Giant dams, massive irrigation systems, and widespread logging often bring restricted economic benefits and cause environmental degradation, poverty, and suffering, as well as irreplaceable loss of biodiversity, maintains a Worldwatch Institute report, Imperiled Waters, Impoverished Future: The Decline of Freshwater Ecosystems. Among its findings, billions of dollars spent for flood control, plus the effects of land degradation, actually increased the severity and cost of flooding on the Columbia, Rhine, and Mississippi rivers; pollution and diversion have driven freshwater fisheries into collapse worldwide, and the extinction of freshwater species far outpaces the extinction of mammals and birds; and wetlands worth billions of dollars to the public for fisheries, water purification, and groundwater renewal have been converted to less beneficial uses.

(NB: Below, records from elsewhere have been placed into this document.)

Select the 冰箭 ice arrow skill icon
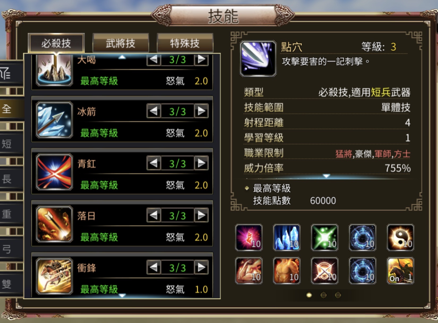438x323 pixels. coord(54,120)
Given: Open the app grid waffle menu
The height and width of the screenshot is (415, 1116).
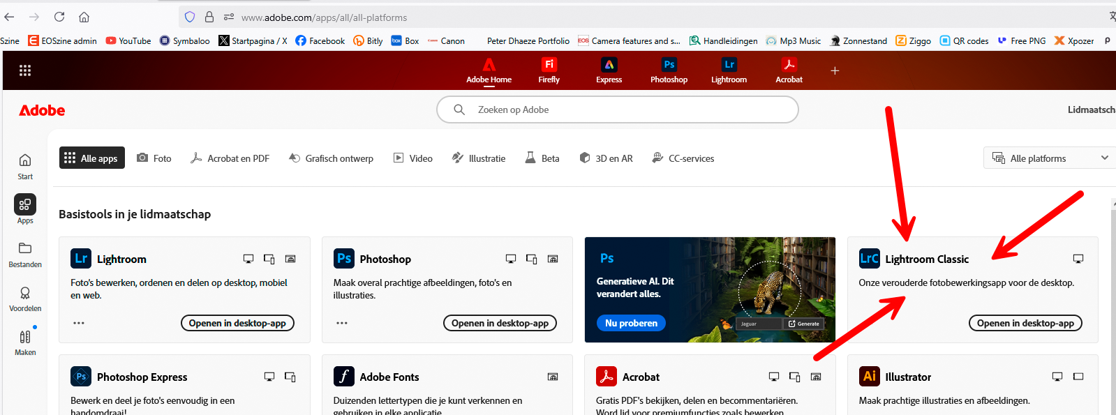Looking at the screenshot, I should point(25,70).
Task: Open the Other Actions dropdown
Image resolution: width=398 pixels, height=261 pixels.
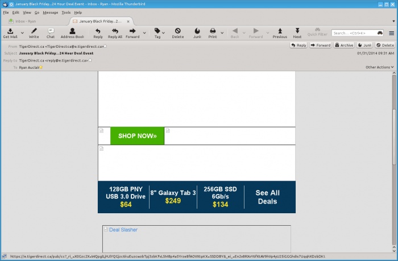Action: pyautogui.click(x=380, y=67)
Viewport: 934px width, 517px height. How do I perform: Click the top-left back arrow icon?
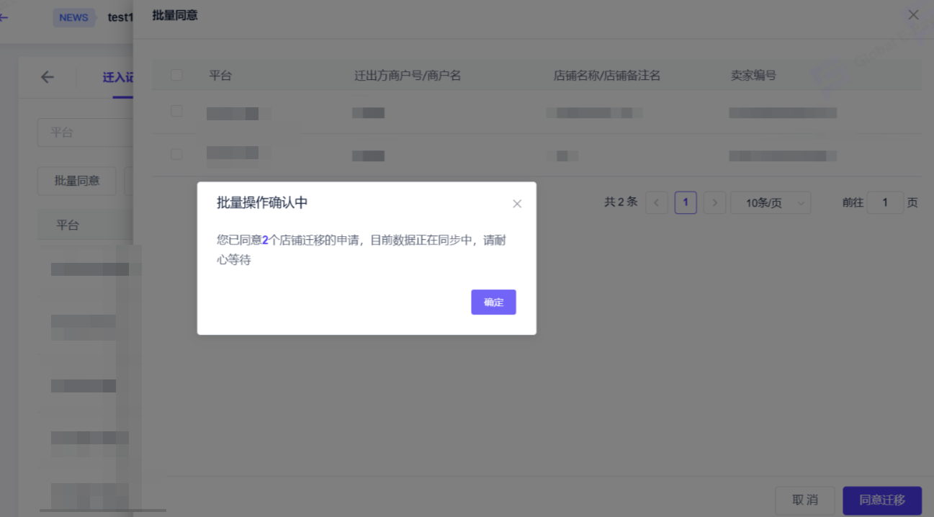pyautogui.click(x=4, y=17)
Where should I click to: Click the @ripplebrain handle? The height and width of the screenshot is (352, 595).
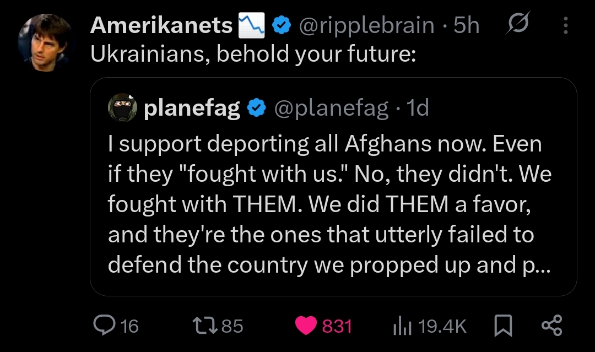point(365,25)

About 20% of 9,000 known freshwater fish species worldwide already are extinct or imperiled, with the toll much higher where human impact is heavy. In North America and Europe, approximately 40% of all native fish species are extinct or imperiled, and in East Africa's heavily stressed Lake Victoria, 40% of its unique 350 native fish species are at risk, with 60% already extinct.

Senior researcher Janet N. Abramovitz, author of the report, emphasizes that, "As alarming as these numbers are, the rate of extinction is even more alarming--a hundred to a thousand times the natural rate. By destroying species faster than nature can create new ones, we are running a "biodiversity deficit' that can never be recovered."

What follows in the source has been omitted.